Brain dynamics predictive of response to psilocybin for treatment-resistant depression
Jakub Vohryzek, Joana Cabral, Louis-David Lord, Henrique M. Fernandes, Leor Roseman, David Nutt, Robin Carhart‐Harris, Gustavo Deco, Morten L. Kringelbach
September 20, 2022 DOI: 10.21203/rs.3.rs-2060381/v1
Summary
New neuroscience reveals how psilocybin helps overcome depression. By modeling brain activity, specific regions crucial for recovery were pinpointed in participants experiencing over 50% reduction in depressive symptoms following 10mg and 25mg psilocybin doses. These regions strongly correlate with serotonin receptor distribution, where psilocin, the active compound, acts. This Serotonergic mechanism provides causal evidence for how psychedelics impact mental health, linking serotonin pathways and functional brain connectivity to recovery from clinical depression.
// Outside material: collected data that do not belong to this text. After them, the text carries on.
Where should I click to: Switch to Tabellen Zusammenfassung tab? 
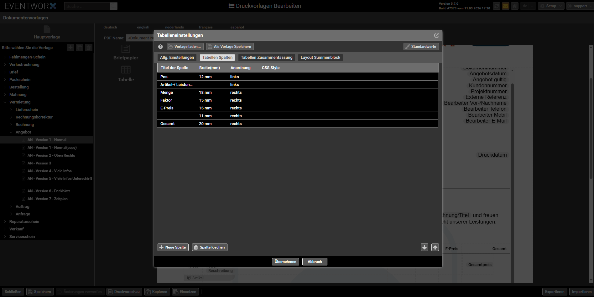coord(267,58)
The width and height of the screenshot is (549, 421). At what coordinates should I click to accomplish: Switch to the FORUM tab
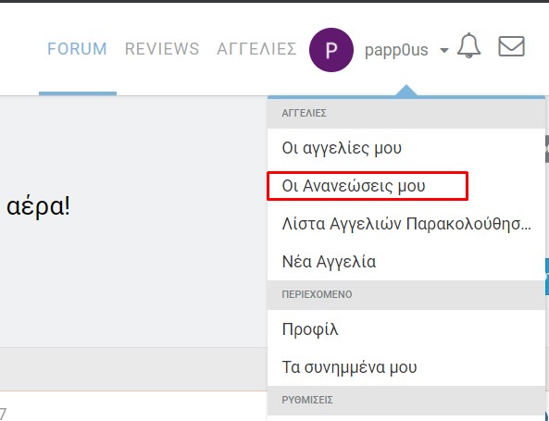click(x=78, y=49)
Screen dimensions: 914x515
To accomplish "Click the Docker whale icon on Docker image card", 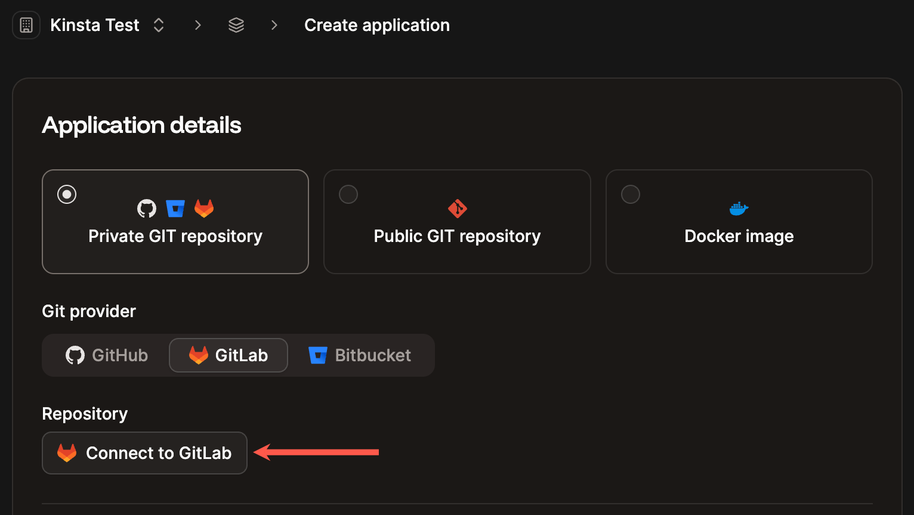I will tap(739, 208).
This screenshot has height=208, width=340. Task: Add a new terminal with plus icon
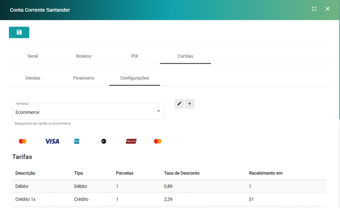coord(190,104)
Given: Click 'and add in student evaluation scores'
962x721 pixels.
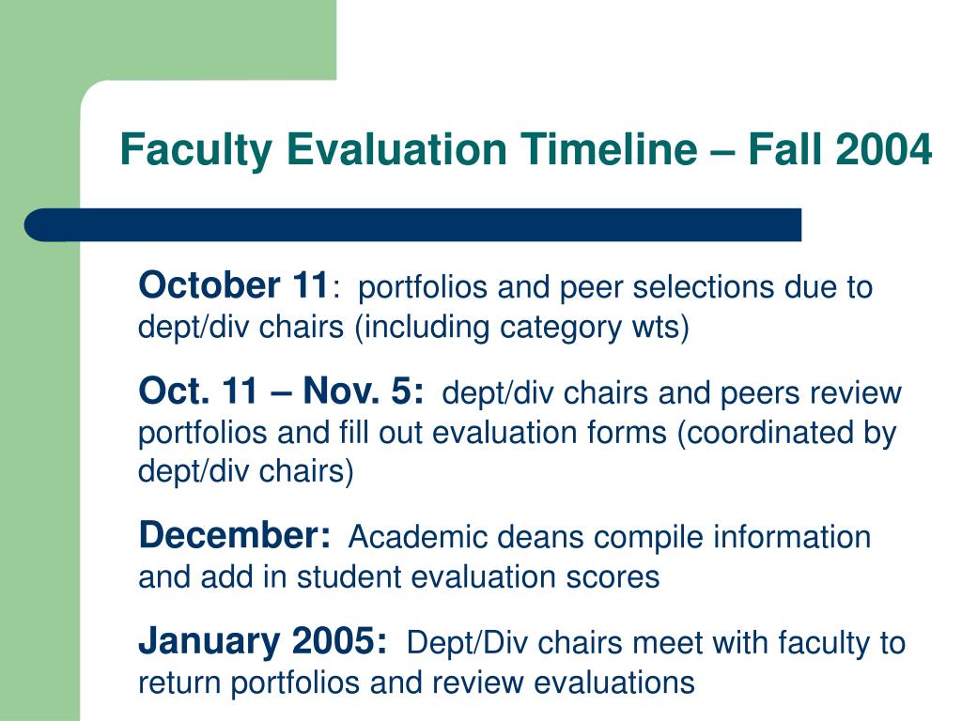Looking at the screenshot, I should (398, 577).
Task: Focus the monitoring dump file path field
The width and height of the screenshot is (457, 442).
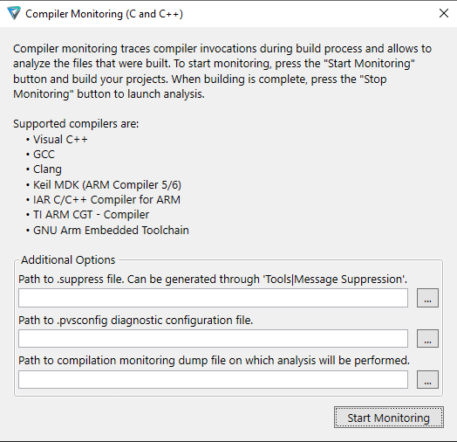Action: pos(213,380)
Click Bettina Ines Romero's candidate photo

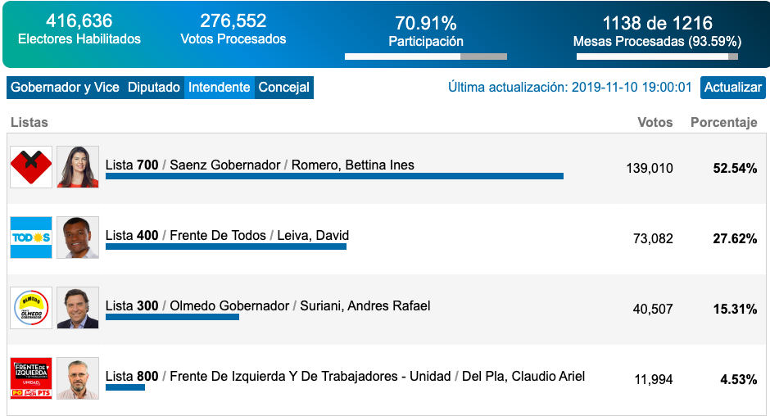(x=78, y=167)
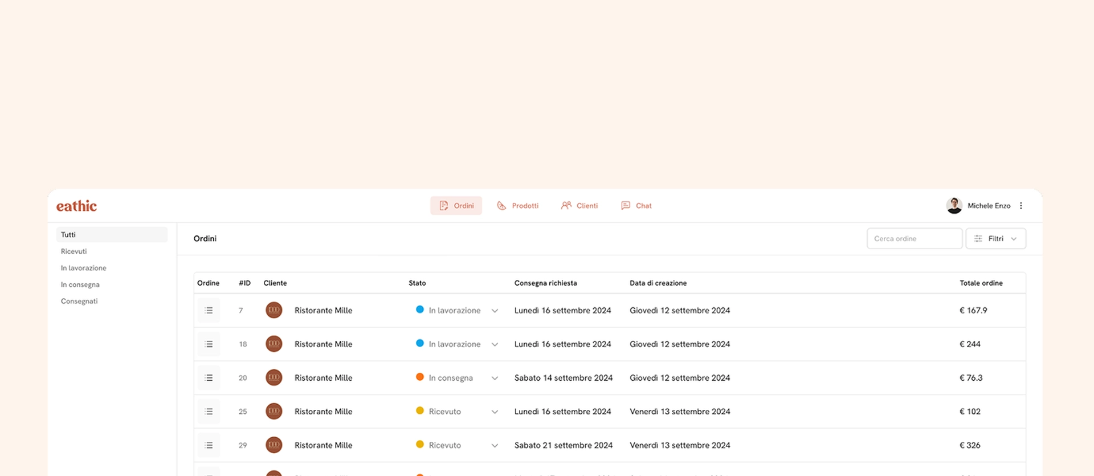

This advances Psychology and Drug Studies, addressing key Mental Health Research Topics.
Abstract
Abstract Psilocybin therapy for depression has started to show promise, yet the underlying causal mechanisms are not currently known. Here we leveraged the differential outcome in responders and non-responders to psilocybin (10mg and 25mg, 7 days apart) therapy for depression - to gain new insights into regions and networks implicated in the restoration of healthy brain dynamics. We used whole-brain modelling to fit the spatiotemporal brain dynamics at rest in both responders and non-responders before treatment. Dynamic sensitivity analysis of systematic perturbation of these models enabled us to identify specific brain regions implicated in a transition from a depressive brain state to a heathy one. Binarizing the sample into treatment responders (> 50% reduction in depressive symptoms) versus non-responders enabled us to identify a subset of regions implicated in this change. Interestingly, these regions correlate with in vivo density maps of serotonin receptors 5-HT2A and 5-HT1A, which psilocin, the active metabolite of psilocybin, has an appreciable affinity for, and where it acts as a full-to-partial agonist. Serotonergic transmission has long been associated with depression and our findings provide causal mechanistic evidence for the role of brain regions in the recovery from depression via psilocybin.